The evacuation took place under the supervision of UN officials and more than 30 MKO terrorists were removed from the camp in Iraq’s Diyala province, about 80 kilometers west of the Iranian border and 40 kilometers north of Baghdad.

Ayatollah Mamdouhi also called on all those terrorists, who resorted to atrocity against the Islamic Republic, to learn lessons from the terrible fate of the MKO members.

The official end of MKO terrorist group’s activities in Camp Ashraf, marked by the full evacuation of the camp from their remaining members, took place some days after the MKO terrorists clashed with a group of protesting Iraqi citizens, who were opposed to their presence in their neighborhood, on September 1.

The remaining members of MKO terrorists were transferred from Camp Ashraf (now the Camp of New Iraq) to Camp Liberty.

The MKO -- listed as a terrorist organization by much of the international community -- fled Iran in 1986 for Iraq, fought on the side of Saddam Hussein during the Iraqi imposed war on Iran (1980-88), and was given a camp by Saddam.

The group has been behind numerous acts of terror against Iranian civilians and officials, and was involved in the 1991 bloody repression of Shiite Muslims in southern Iraq, and the massacre of Iraqi Kurds in the country's north.

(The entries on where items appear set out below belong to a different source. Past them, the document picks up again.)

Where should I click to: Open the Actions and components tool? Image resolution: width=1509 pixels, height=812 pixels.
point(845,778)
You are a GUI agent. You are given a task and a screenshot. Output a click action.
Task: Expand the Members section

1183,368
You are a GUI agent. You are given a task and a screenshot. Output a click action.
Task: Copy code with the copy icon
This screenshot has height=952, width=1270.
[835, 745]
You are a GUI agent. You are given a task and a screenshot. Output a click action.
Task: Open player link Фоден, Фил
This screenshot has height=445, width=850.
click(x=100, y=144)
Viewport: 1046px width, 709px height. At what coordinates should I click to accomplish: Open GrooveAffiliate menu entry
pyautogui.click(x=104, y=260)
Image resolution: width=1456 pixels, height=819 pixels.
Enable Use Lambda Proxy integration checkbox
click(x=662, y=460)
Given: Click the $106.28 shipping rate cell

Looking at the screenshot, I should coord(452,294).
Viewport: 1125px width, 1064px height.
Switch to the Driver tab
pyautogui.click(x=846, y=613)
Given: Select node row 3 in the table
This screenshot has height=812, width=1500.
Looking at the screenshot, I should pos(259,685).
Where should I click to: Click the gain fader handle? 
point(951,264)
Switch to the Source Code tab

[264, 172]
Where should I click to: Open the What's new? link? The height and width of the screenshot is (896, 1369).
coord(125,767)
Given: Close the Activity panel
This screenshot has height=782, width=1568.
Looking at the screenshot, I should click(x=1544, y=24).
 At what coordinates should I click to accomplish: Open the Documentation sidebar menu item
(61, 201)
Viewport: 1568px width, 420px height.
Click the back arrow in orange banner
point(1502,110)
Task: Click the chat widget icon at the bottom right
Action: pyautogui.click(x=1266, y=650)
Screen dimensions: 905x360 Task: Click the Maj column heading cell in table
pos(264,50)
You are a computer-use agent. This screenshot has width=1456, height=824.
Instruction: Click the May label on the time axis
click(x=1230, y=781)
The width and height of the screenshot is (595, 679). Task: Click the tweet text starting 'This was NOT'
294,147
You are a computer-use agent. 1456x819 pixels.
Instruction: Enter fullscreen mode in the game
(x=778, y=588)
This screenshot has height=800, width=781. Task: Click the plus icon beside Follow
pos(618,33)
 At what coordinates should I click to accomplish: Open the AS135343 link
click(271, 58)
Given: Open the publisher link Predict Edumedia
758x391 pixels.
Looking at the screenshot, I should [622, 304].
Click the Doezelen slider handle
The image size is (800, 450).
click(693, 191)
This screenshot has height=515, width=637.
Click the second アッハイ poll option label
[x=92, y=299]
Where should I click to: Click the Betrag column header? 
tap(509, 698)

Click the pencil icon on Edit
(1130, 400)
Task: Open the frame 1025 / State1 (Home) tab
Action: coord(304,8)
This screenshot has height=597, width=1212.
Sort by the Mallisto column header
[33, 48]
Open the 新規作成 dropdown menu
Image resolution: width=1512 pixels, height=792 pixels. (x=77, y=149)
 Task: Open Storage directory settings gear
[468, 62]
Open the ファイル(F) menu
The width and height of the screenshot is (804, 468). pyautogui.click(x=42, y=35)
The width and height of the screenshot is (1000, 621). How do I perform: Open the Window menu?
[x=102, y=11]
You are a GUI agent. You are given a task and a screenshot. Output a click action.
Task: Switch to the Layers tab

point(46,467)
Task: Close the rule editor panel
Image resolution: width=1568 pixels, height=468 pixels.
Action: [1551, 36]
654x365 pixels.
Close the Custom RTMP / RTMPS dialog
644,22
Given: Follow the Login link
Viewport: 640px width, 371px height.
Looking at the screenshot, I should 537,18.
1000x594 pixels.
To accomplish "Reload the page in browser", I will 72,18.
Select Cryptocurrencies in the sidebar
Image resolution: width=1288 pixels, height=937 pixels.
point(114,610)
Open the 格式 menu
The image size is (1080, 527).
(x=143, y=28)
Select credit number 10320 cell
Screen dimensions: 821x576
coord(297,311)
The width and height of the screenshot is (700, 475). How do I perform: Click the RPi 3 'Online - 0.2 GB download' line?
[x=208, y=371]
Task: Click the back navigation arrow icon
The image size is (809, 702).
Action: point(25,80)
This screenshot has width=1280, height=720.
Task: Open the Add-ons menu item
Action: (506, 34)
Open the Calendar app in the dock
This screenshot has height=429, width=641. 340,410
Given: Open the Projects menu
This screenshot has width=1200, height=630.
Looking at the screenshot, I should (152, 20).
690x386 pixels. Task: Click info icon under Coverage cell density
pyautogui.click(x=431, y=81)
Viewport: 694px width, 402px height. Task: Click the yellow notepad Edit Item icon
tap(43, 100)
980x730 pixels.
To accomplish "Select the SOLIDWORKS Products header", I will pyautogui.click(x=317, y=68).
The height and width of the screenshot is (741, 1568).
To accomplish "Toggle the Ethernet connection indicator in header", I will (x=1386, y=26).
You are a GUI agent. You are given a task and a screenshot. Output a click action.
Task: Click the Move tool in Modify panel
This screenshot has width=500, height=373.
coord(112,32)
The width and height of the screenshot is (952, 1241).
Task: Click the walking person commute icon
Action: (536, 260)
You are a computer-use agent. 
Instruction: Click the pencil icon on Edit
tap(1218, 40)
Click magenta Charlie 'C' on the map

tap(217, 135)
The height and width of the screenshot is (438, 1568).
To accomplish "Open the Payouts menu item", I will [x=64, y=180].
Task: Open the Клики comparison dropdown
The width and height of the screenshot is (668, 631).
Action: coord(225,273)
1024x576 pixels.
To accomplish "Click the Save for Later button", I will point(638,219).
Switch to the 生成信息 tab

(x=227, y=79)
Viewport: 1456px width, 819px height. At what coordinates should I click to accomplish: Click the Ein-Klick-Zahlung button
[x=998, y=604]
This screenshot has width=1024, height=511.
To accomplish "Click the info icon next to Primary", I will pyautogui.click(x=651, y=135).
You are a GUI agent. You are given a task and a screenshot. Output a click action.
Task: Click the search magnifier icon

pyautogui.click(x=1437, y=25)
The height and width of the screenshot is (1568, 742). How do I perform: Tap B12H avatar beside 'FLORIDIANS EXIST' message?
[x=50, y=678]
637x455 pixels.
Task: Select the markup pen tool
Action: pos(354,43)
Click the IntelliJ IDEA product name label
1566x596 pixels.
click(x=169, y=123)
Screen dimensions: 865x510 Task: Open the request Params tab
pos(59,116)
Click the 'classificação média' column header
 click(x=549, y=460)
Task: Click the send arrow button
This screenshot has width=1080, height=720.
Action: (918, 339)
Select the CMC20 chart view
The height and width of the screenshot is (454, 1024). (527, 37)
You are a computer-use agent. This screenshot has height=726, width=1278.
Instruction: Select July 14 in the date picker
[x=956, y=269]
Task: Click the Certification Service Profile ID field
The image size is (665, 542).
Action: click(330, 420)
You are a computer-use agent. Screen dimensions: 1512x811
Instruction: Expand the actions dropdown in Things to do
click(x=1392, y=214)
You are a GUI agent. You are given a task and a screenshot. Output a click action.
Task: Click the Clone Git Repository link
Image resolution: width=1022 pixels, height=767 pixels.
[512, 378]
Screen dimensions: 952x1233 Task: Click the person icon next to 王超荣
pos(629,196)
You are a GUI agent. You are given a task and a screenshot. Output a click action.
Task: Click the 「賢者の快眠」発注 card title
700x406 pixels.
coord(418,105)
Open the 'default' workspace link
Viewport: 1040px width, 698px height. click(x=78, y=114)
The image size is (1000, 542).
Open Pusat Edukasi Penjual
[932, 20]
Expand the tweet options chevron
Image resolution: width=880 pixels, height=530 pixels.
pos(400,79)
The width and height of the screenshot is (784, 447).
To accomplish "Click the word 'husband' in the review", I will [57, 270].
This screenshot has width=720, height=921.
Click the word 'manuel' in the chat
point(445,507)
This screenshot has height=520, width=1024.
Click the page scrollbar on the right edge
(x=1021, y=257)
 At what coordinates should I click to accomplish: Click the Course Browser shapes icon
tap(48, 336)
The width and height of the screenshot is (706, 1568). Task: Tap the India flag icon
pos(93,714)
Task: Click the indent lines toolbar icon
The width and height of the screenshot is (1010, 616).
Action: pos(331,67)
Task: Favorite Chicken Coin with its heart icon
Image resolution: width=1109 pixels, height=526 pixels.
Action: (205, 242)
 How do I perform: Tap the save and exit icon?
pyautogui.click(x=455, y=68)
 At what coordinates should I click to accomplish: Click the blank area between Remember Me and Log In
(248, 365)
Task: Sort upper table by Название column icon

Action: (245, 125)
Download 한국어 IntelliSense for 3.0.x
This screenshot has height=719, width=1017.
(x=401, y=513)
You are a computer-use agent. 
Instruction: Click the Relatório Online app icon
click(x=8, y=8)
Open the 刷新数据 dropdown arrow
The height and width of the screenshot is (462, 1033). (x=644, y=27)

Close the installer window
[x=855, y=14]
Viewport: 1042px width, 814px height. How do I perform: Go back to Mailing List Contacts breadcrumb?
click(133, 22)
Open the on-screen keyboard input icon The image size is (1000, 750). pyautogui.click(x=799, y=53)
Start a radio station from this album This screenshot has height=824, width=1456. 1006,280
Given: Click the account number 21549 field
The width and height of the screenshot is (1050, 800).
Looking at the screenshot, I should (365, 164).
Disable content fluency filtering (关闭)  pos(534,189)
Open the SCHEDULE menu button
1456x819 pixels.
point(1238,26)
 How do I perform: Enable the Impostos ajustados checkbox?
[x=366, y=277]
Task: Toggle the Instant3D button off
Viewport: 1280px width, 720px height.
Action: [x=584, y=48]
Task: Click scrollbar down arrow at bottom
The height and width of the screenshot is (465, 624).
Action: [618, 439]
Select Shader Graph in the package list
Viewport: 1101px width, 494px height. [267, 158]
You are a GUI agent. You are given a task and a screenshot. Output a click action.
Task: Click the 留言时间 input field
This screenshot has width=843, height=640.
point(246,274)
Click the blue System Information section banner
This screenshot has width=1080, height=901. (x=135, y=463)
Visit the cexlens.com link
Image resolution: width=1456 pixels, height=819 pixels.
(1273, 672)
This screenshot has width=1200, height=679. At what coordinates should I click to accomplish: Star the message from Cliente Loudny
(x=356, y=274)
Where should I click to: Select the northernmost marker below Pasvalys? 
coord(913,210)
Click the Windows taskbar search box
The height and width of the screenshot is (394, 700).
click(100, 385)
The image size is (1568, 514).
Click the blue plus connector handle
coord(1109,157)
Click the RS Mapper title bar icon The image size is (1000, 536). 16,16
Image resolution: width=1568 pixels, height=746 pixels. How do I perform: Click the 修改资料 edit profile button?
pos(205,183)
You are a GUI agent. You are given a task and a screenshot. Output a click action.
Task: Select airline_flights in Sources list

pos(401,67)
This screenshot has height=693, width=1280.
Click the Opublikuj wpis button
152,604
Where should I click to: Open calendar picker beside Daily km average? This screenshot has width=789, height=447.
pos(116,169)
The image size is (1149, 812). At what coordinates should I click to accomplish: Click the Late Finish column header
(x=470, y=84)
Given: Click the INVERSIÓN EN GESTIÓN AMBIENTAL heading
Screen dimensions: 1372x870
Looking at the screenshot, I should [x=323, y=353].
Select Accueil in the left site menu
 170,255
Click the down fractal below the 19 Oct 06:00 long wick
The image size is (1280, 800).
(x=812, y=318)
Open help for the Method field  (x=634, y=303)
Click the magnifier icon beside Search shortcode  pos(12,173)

In December 2011, the United Nations and the Iraqi government agreed to relocate some 3,000 MKO members from Camp New Iraq, formerly known as Camp Ashraf, to Camp Liberty -- a former US military base near Baghdad International Airport. But given their past atrocities, many in Iraq want them to be expelled from the country.

The Iraqi government planned to close the camp at the end of December 2011, but the US pressure forced it to delay the evacuation.